Community Recovery of Lowndes County completes first home

COLUMBUS, Miss. (WCBI)- The EF-3 tornado of 2019 displaced several Columbus families for months.

Debris lined the streets, and most people were uncertain where they would lay their heads next.

Fortunately, community organizations worked tirelessly to get families back in their homes. 

And now, one home is finished. 

“It’s a whole different mood. It’s a whole different emotion. I was sad one time, but now, you know, this is a proud moment today,” said homeowner Gregory Mixon. 

Nearly two years ago, Mixon’s home was damaged by an EF-3 tornado back in February of 2019. His belongings turned to debris after heavy winds torn through the city of Columbus.

Now, he holds the keys to his newly-built home.

“It’s been a long process, and today is here though so, all those words are out the door right now,” said Mixon. 

Like several others, Mixon relied on the Community Recovery of Lowndes County for help.

“When they came in to assess the home, they realized it was so defective. So, we had to go back to the client and tell them their home won’t be able to be restored, and we have to tear it down and rebuild it,” said Clinkscales. 

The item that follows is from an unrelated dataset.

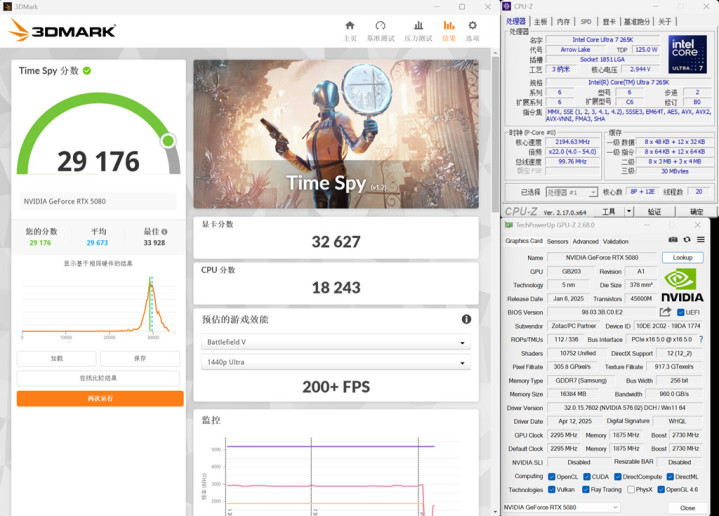Click the BIOS export share icon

Board President Nicole Clinkscales put Mixon’s home on a case order for assistance.

“A few homes had mold in it, and we’ve had to take down walls and do flooring, so all those needs were still unmet,” said Clinkscales. 

The committee soon partnered with Mennonite Disaster Services for construction services.

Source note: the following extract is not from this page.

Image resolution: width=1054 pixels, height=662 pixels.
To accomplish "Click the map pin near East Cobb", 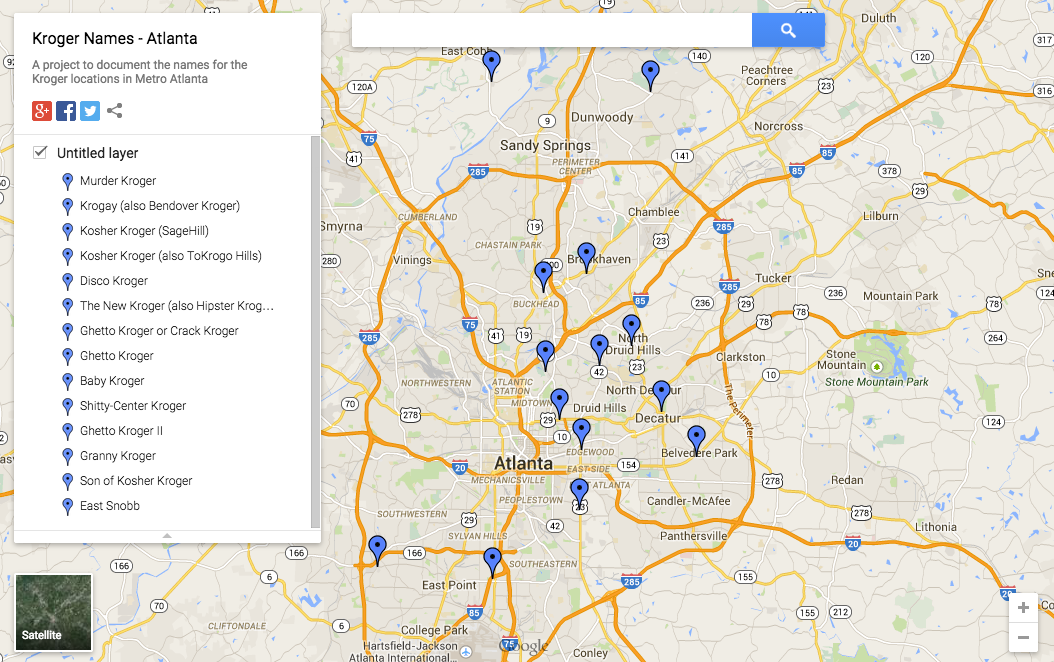I will coord(491,63).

“Once I saw the frames coming up, I knew I’ll have a new house,” said Mixon. 

“About 85 different volunteers have been on this particular house representing maybe $4,000 of volunteer work. Those are some of the requirements for the MEMA funding. So we’ve amazing helped Columbus get back on their feet,” said Larry Miller with Mennonite Disaster Services.

Other area organizations extended a helping hand.

However, the COVID-19 pandemic put the construction to a halt.

“That stopped everything. Volunteers could not travel to come here and do this work. For about four to five months, we had no activity. This home was sitting here. Some people were affected long-term,” Clinkscales. 

When volunteers returned to work, their efforts left Mixon with a new place to call home. 

“It’s a blessing. I’m just going to try to sit down for a minute to take it all in and enjoy it,” Mixon.